◆ Task set ◆
a. In the passage on Ruskin's early handwriting, replace "account" with "narrative" and reproduce the text between "Seemingly the most" and "masculine mercantile discipline.", inclusive.
b. Write the next part of the passage on Ruskin's early handwriting, starting right after its last sentence.

◆ Text section ◆
Seemingly the most untenable assumption in
Collingwoodʼs account is the exclusion of
Ruskinʼs mother from any role in his developing handwriting,
by limiting the story to the boyʼs precocity and his fatherʼs masculine mercantile discipline.
Who else but
Margaret Ruskin presided over the scenes of
Ruskinʼs first handwriting
during
John Jamesʼs frequent absences on business trips? (See
Ruskinʼs Cursive Hand.)
Yet, in the family letters,
Margaret does tend to absent herself from reports of
Ruskinʼs progress in handwriting, as if he simply performed these feats unaided, like
a creature in nature starting to use its limbs. On
15 March 1823, when
Margaret transcribed “exactly word for word” what
the four year old “said was a letter to send to” his father and “pretended to read” for his motherʼs dictation “from his paper” on which he had “been very busy
scrawling with a pencil”—
Ruskinʼs “first letter”, as it has been called—
Margaret remarked “he is beginning to copy from his books
and will soon learn himself to write I think” (
Ruskin Family Letters, ed. Burd, 128; and see
Hanson, “Materiality in John Ruskinʼs Early Letters and Dialogues”, 5–7). While it seems unlikely that
Margaret provided
John with no direction whatever
when “learn[ing] himself to write”, evidence of his “copy[ing] from his books” as a possible auto‐didactic practice
does survive in his copy of
The History of Little Jack by
Thomas Day
(
Books Used by Ruskin in His Youth: Physical Descriptions—Books Held by The Ruskin).
Throughout the book,
Ruskin traced the outlines of the engraved illustrations on the blank reverse of those pages
(omitting to outline only the illustration of
Little Jack fighting with another boy), and on one page he has copied words.
In the text of Little Jack, Day imagines a scene of writing instruction, given the limited resources available to the hero in his youth
and his impoverished adoptive father, the old man:
But the old man, as he was something of a scholar, had a great ambition that his darling
should learn to read and write: and this was a work of some difficulty; for he had neither
printed book, nor pens, nor paper, in his cabin. Industry, however, enables us to overcome difficulties:
in the summer‐time, as the old man sat before his cottage, he would draw letters in the sand,
and teach Jack to name them singly, until he was acquainted with the whole alphabet.

◆ Data block ◆
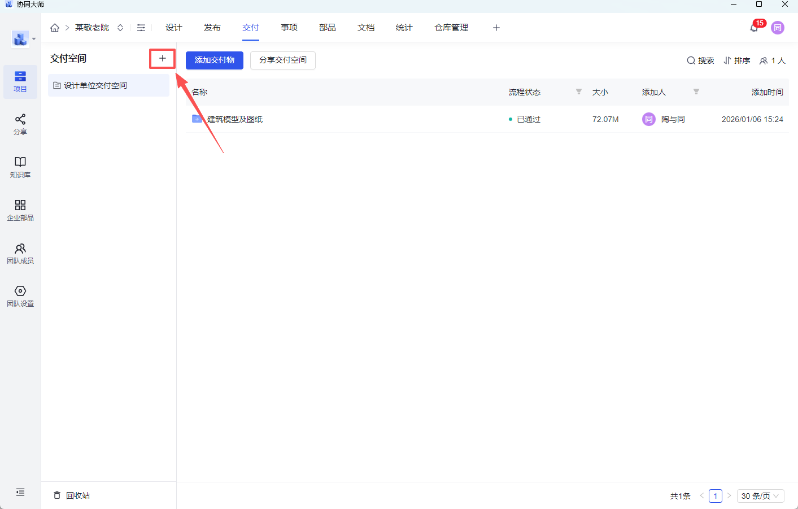Open the 流程状态 column filter
Screen dimensions: 798x509
coord(578,92)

◆ Results for the exercise ◆
a.
Seemingly the most untenable assumption in
Collingwoodʼs narrative is the exclusion of
Ruskinʼs mother from any role in his developing handwriting,
by limiting the story to the boyʼs precocity and his fatherʼs masculine mercantile discipline.

b.
He then proceeded to syllables, and after that to words; all which his little pupil learned
to pronounce with great facility: and, as he had a strong propensity to imitate what he saw,
he not only acquired the power of reading words, but of tracing all the letters
which composed them on the sand.
In Ruskinʼs copy of the book, the outlines of the woodcuts testify to his sharing Little Jackʼs “strong propensity to imitate what he saw”, while scattered, penciled words in Ruskinʼs hand on a flyleaf
may be artifacts of his “learn[ing] himself to write” by imitation, as well. (Some of the barely legible, smeared words—arrived, preserve—can be found in the printed text.)
Ruskin can scarcely have relied solely on himself, however, for the old manʼs method of progressing from alphabet to syllables to words.
Words written in ink apparently by both Margaret and John James are found in this book as well, attesting to their guidance.
From 1827, probably at least two years after the undated tracings in Little Jack,
the rear endpaper of MS III contains, in Ruskin's hand, a scattering of characters, especially the letters m and n;
and alongside these, in a parent's hand, appear demonstrations of both lettering and spelling:
for example, Ruskin attempts a Scottish place-name, which he spells "canoul", and a parent corrects to "Kinnoul" in pencil print lettering.
Sometime prior to this practice by imitation,
Ruskin was already able to print his name in pencil.
In her
15 March 1823 letter containing her transcription of
Johnʼs so‐called
first letter,
Margaret pointed out to
John James that “the signature you will see is his own”, although “sometimes he makes the letters much better”
(
Ruskin Family Letters, ed. Burd, 128). As a candidate for
Ruskinʼs earliest surviving signature,
Helen Viljoenʼs proposes a vague shape like a
J in an edition of
Evenings at Home by
John Aikin and
Letitia Barbauld;
however, this volume cannot have been
Ruskinʼs boyhood copy since it is dated too late
(see
Books Used by Ruskin in His Youth: Physical Descriptions—Books Held by the Beinecke Library).
Ruskinʼs Early Print Lettering in Pencil
The earliest extant sustained writing by
Ruskin appears in
MS I and
MS IVA,
dated
1826–27, which
he wrote entirely in print lettering. The medium is graphite; and considering the darkness and legibility of the marks after two hundred years,
he may have used a pencil leaded with English plumbago, which was mined on the
Derwent Water fells in
Borrowdale—deposits
that were famous for yielding the highest quality plumbago in
Britain or on the
Continent, and that remained plentiful in the
first third of the century,
prior to depradation in mid‐century owing to over‐mining and theft
(
Finlay, Western Writing Implements, 52–53;
Petroski, The Pencil, 68, 73, 127, 140–41).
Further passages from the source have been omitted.